Beginning with the line that contains "You are a GUI" and ending with the last line of the records, write out each line exactly and omit the pictures.

============

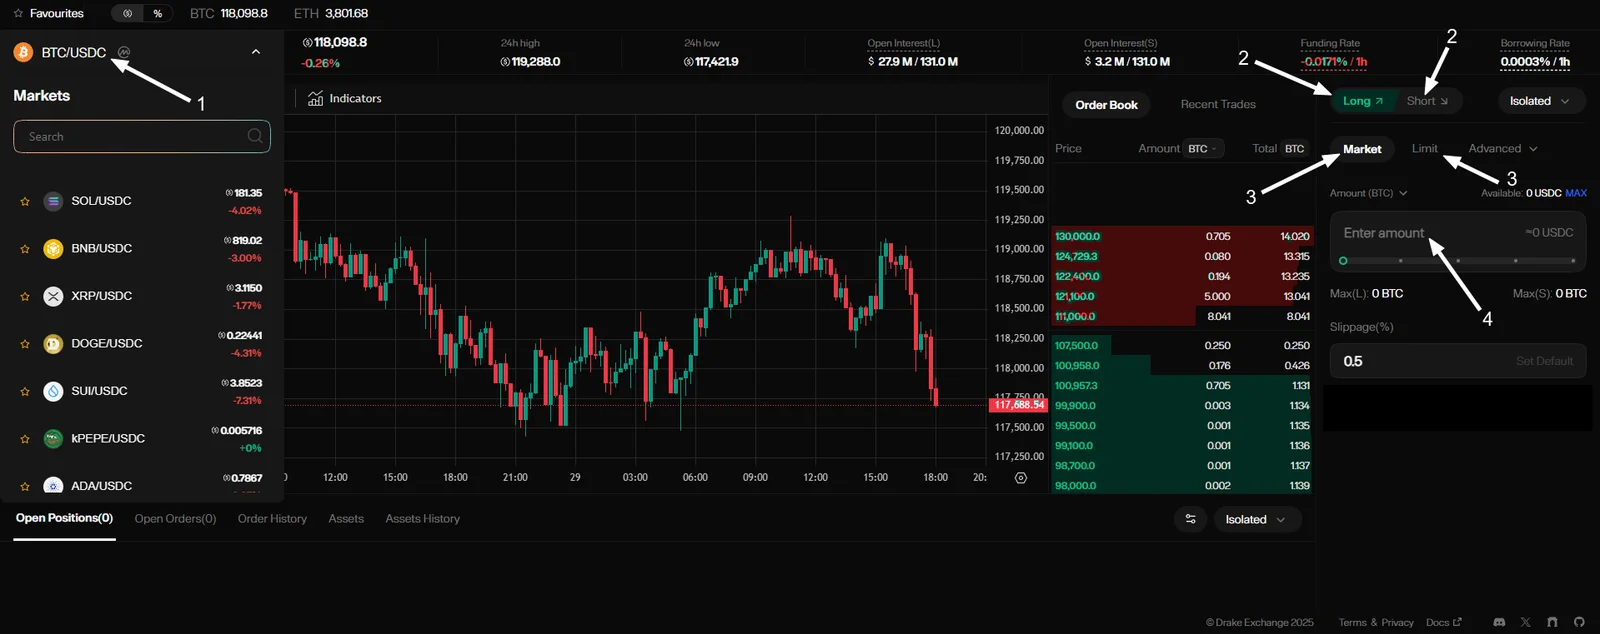Screen dimensions: 1600x634
Task: Click the search magnifier icon in Markets
Action: 255,136
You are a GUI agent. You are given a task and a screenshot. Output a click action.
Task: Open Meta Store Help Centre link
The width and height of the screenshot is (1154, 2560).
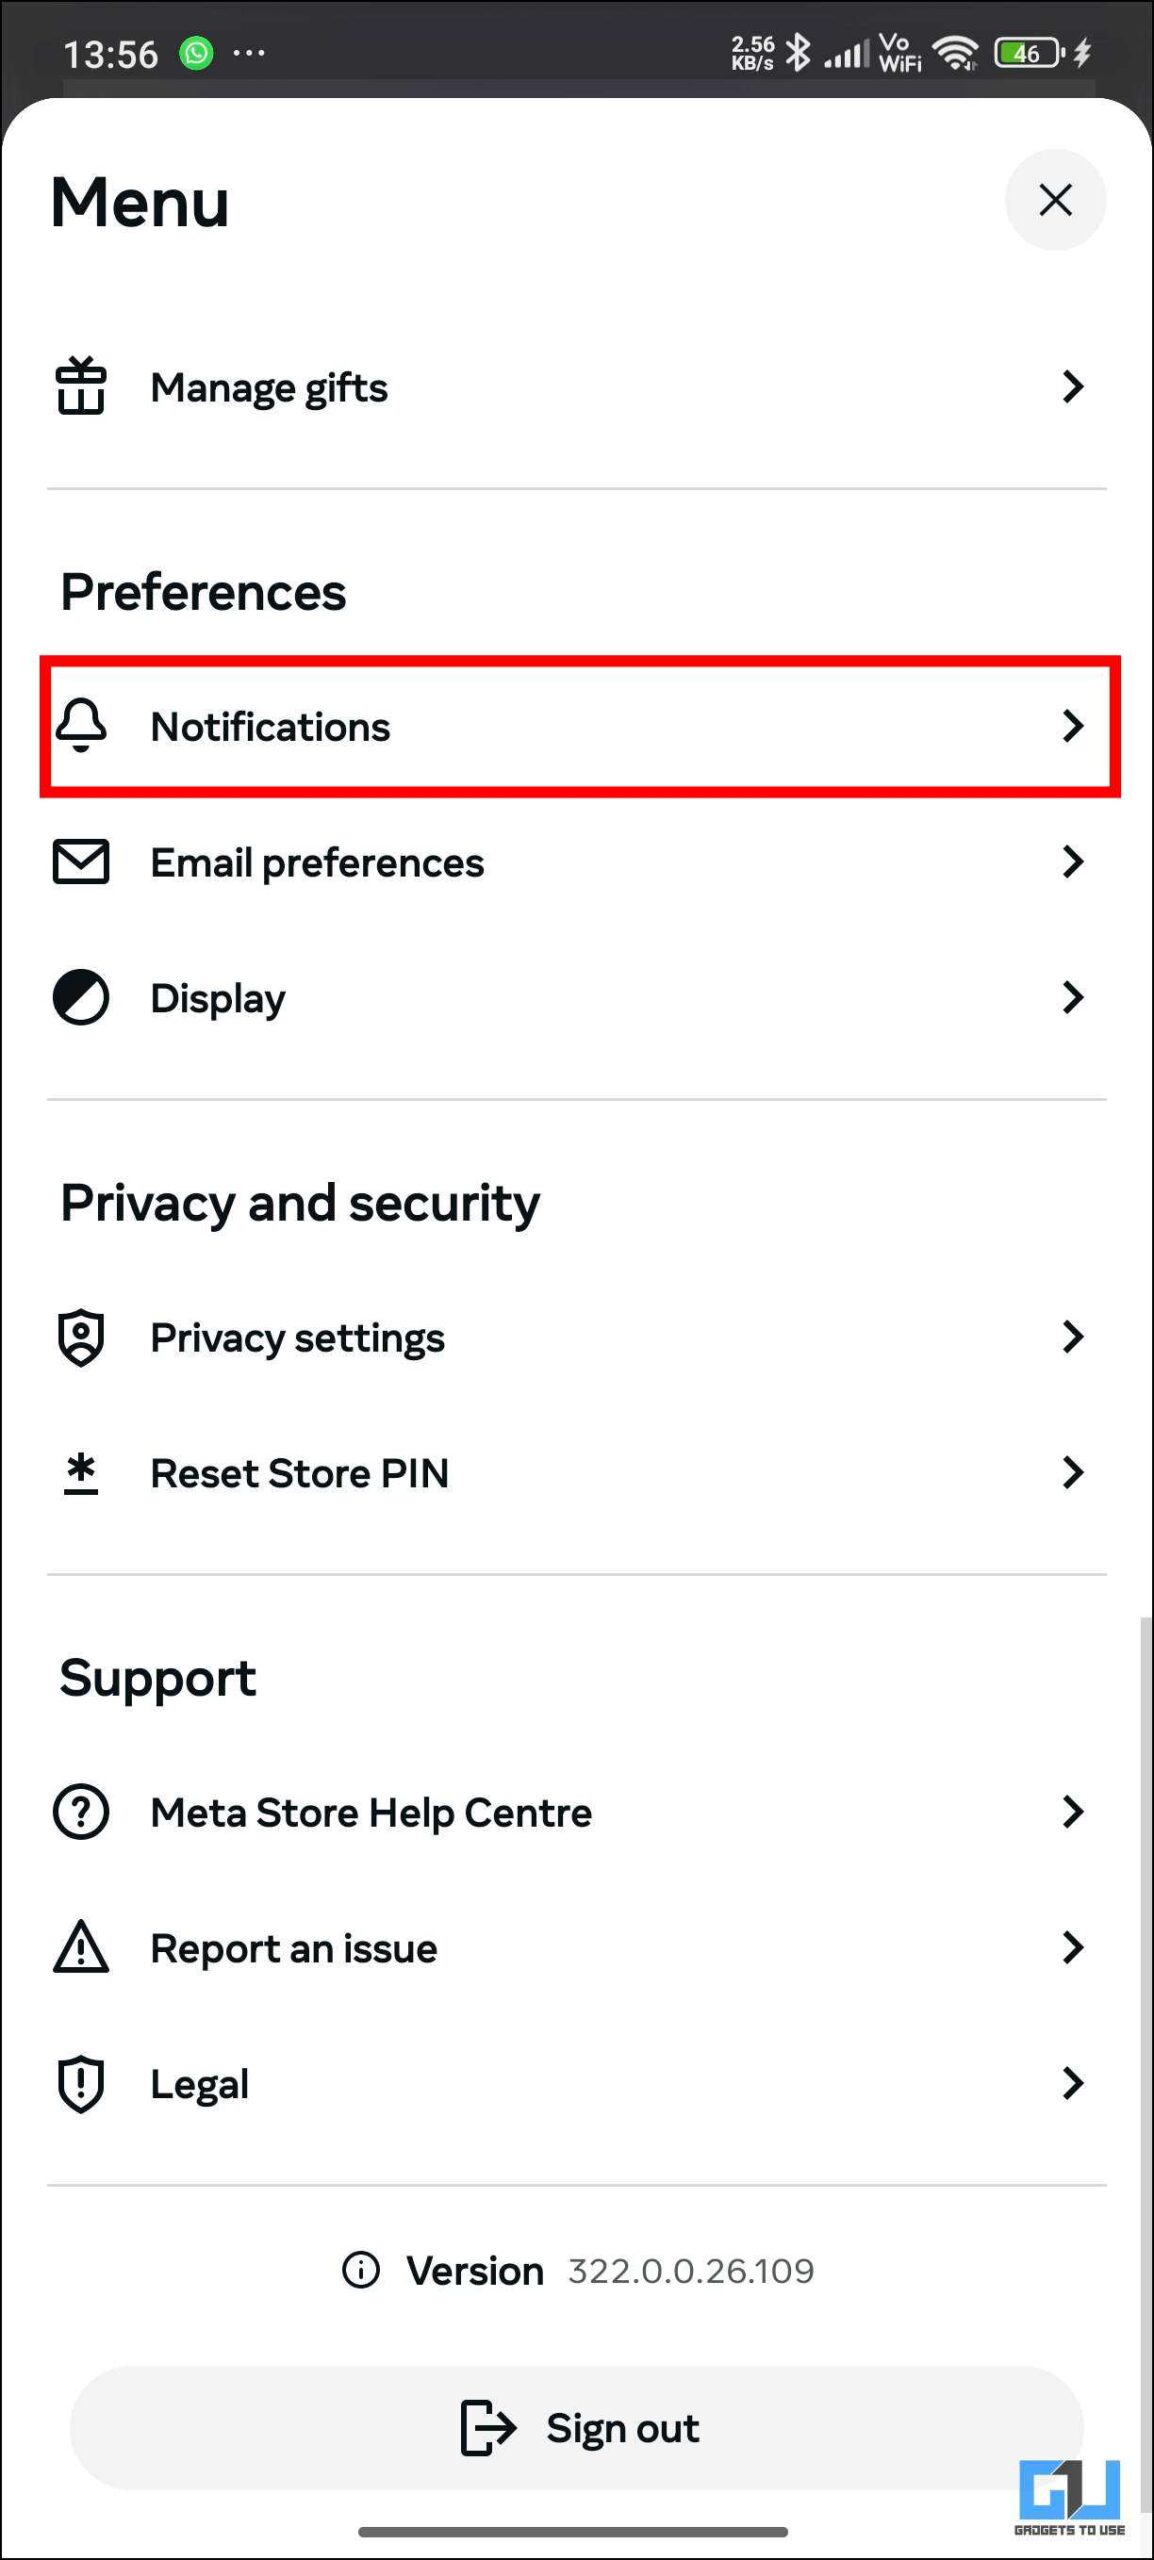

============

» RESPONSE TO THE TASK:
You are a GUI agent. You are given a task and a screenshot. Output a click action.
Task: Open Meta Store Help Centre link
The width and height of the screenshot is (1154, 2560).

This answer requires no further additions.